I burst out in bitter laughter. "Me? That's insane. For crying out loud, I can't even balance my stupid checkbook!"
Luccio's eyes softened a little, and she sighed. "I believe you." She shook her head. "But you have a reputation, and the members of the Council will be badly unsettled by this loss. Their fear could easily turn upon you. That is why you are going to join the Wardens."
I scowled. "I don't get it."
"It is time to set our past differences aside. If you wear the cloak of a Warden and step in to fight when the Council is in its hour of need, it will make our people look at you differently."
I took a deep breath. "Oh. Vader syndrome."
"Excuse me?"
"Vader syndrome," I said. "There's no ally so impressive, encouraging, and well loved as an ally who was an enemy that made you shake in your boots a couple of minutes ago."
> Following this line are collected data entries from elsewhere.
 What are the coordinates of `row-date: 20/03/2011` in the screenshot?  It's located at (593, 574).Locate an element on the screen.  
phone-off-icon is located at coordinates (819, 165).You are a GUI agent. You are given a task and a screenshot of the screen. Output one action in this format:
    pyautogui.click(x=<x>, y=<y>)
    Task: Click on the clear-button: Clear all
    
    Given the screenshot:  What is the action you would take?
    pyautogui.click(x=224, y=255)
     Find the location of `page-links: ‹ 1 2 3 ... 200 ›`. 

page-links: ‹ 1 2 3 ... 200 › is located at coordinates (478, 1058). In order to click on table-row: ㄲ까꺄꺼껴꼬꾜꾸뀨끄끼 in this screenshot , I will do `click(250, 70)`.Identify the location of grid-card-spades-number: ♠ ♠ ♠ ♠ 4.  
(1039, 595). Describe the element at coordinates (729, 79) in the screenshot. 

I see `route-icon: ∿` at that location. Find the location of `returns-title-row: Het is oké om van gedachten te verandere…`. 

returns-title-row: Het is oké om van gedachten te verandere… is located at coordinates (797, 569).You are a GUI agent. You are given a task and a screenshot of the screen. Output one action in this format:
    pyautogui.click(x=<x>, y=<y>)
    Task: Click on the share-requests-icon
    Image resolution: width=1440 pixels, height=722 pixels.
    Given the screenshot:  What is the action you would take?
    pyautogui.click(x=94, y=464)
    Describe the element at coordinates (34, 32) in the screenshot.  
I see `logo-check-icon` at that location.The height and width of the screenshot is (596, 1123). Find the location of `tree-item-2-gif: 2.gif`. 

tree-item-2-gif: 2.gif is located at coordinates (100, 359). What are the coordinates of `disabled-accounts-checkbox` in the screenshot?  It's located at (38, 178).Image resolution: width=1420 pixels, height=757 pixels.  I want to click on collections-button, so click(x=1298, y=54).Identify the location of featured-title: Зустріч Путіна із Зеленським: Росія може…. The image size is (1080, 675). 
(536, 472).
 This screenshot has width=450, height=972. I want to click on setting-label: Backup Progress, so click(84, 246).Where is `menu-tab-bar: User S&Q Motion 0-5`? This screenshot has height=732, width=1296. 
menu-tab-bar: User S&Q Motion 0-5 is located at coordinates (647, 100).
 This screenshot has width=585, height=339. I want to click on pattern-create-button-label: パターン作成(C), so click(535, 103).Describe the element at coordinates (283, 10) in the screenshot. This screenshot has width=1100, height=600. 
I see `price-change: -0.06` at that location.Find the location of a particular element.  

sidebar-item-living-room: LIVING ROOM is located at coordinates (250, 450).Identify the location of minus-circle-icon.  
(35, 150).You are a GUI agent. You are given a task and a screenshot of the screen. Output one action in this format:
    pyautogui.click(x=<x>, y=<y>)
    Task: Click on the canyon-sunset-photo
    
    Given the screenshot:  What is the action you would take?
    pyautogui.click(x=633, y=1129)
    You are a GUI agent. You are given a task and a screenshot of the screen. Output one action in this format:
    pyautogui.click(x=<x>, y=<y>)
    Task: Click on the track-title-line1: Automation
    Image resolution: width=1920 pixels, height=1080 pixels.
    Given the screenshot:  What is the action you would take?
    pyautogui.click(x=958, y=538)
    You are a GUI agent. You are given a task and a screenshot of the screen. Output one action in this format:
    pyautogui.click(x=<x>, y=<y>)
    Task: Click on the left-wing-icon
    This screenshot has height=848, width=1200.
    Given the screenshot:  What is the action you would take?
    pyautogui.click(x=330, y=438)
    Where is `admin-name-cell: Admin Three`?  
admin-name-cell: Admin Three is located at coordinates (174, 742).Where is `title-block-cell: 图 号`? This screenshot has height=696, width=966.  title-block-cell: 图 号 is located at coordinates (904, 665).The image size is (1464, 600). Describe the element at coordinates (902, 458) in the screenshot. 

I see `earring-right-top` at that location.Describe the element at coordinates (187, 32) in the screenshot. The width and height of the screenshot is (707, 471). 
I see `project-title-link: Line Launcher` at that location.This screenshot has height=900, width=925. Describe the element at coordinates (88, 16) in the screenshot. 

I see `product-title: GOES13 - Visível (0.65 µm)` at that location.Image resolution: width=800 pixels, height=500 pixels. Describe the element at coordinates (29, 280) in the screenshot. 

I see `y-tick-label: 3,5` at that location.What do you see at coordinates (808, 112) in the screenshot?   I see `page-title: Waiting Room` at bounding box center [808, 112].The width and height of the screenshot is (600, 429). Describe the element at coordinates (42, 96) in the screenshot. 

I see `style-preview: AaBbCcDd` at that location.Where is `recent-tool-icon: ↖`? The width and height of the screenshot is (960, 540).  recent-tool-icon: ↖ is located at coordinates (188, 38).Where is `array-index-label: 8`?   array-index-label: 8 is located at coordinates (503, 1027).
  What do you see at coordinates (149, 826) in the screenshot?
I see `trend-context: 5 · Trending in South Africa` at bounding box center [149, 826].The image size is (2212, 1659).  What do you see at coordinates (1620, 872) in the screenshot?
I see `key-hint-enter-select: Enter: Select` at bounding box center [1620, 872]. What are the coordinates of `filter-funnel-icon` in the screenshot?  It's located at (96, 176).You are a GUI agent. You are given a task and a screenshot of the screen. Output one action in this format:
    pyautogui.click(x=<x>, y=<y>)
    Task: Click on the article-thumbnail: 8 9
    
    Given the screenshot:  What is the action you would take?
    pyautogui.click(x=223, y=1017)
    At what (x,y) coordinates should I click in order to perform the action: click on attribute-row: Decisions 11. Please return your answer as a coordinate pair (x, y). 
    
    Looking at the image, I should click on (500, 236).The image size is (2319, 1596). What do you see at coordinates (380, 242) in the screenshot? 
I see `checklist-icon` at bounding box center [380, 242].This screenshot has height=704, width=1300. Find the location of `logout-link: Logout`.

"There's more to it than that," Luccio said. "I think that you do not realize your own reputation. You have overcome more enemies and battled more evils than most wizards a century your senior. And times are changing. There are more young wizards attaining membership to the Council than ever before-like Ramirez and his companions, there. To them, you are a symbol of defiance to the conservative elements of the Council, and a hero who will risk his life when his principles demand it."
"I am?"
"You are," Luccio said. "I can't say that I approve of it. But right now the Council will need every scrap of courage and faith we can muster. Your presence and support in the face of a greater danger will appease your detractors, and the presence of a wizard who has experience in battle will encourage the younger members of the Council." She grimaced. "Put simply, Dresden, we need you. And you need us."
I rubbed at my eyes for a moment. Then I said, "Let's say I do sign on. I'm willing to wear the cloak. I'm willing to fight for as long as the war is on. But I won't move away from Chicago. There are people here who depend on me." I glowered. "And I won't bow my head to Morgan. I don't want him within a hundred miles of my town."